The problem: Update the material starting with the line containing "How do I perform: Close the Result 11 tab?" and continuing through the end of the material: reproduce those lines with "Screen dimensions" changed to "Screenshot size" and everything else unchanged. Leave the pictures out of your answer.

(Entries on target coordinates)
####

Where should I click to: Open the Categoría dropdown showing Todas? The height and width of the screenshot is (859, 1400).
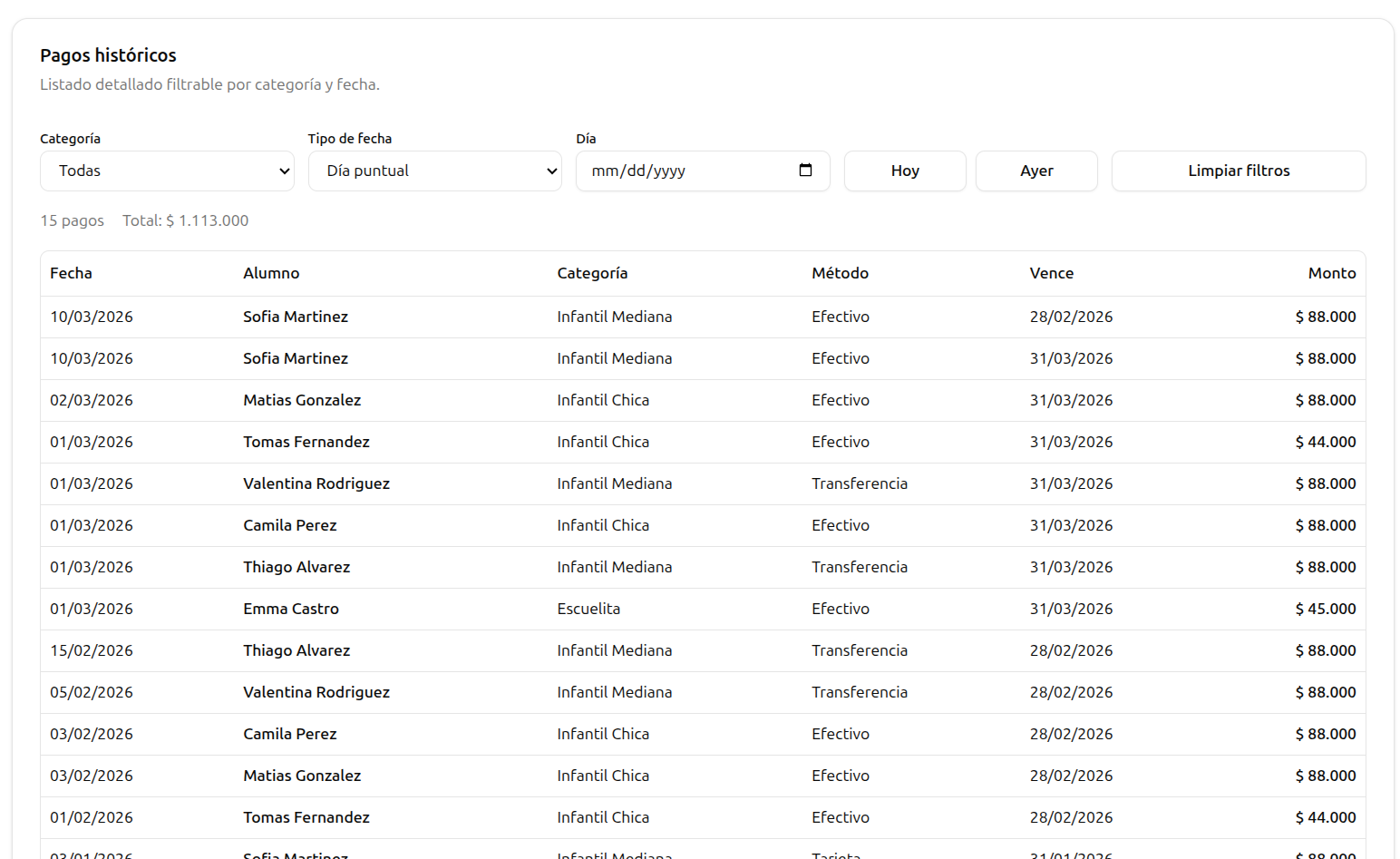pos(167,171)
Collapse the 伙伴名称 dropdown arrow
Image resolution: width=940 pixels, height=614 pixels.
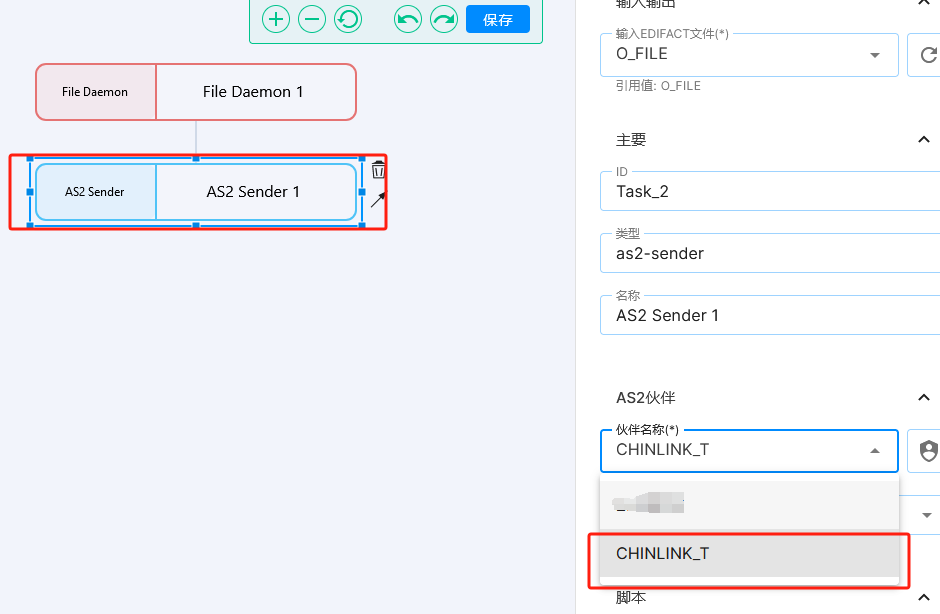point(875,451)
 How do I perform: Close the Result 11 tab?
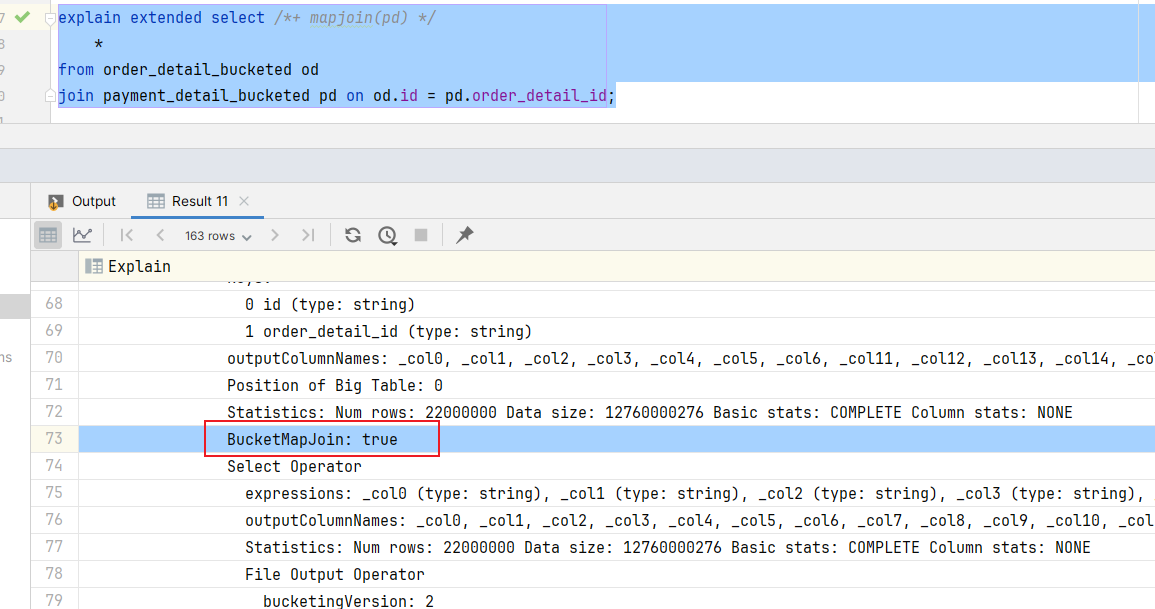245,201
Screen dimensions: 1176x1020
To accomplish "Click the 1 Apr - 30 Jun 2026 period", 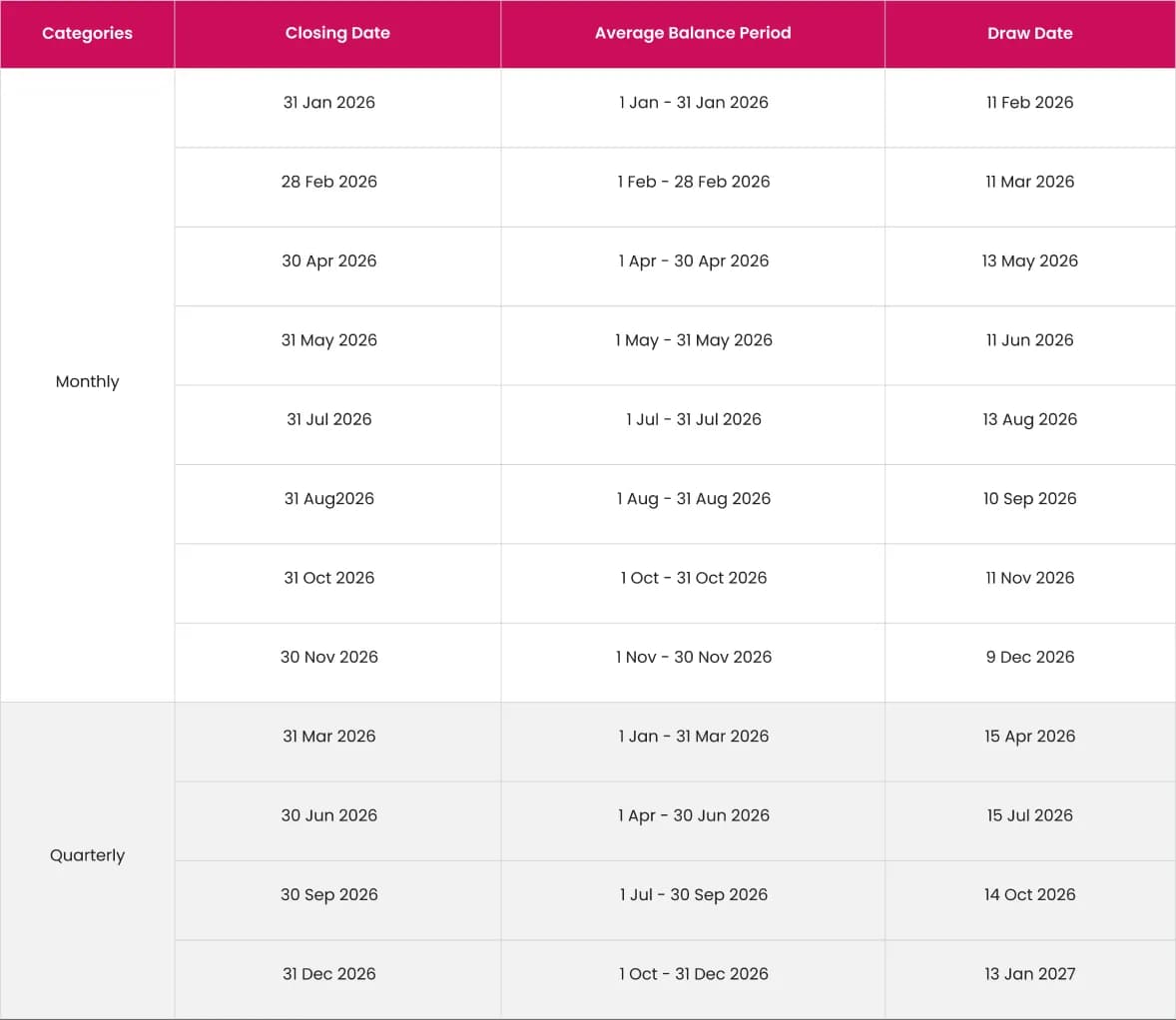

####

The solution:
 How do I perform: Close the Result 11 tab?
245,201
Screenshot size: 1176x1020
To accomplish "Click the 1 Apr - 30 Jun 2026 period", 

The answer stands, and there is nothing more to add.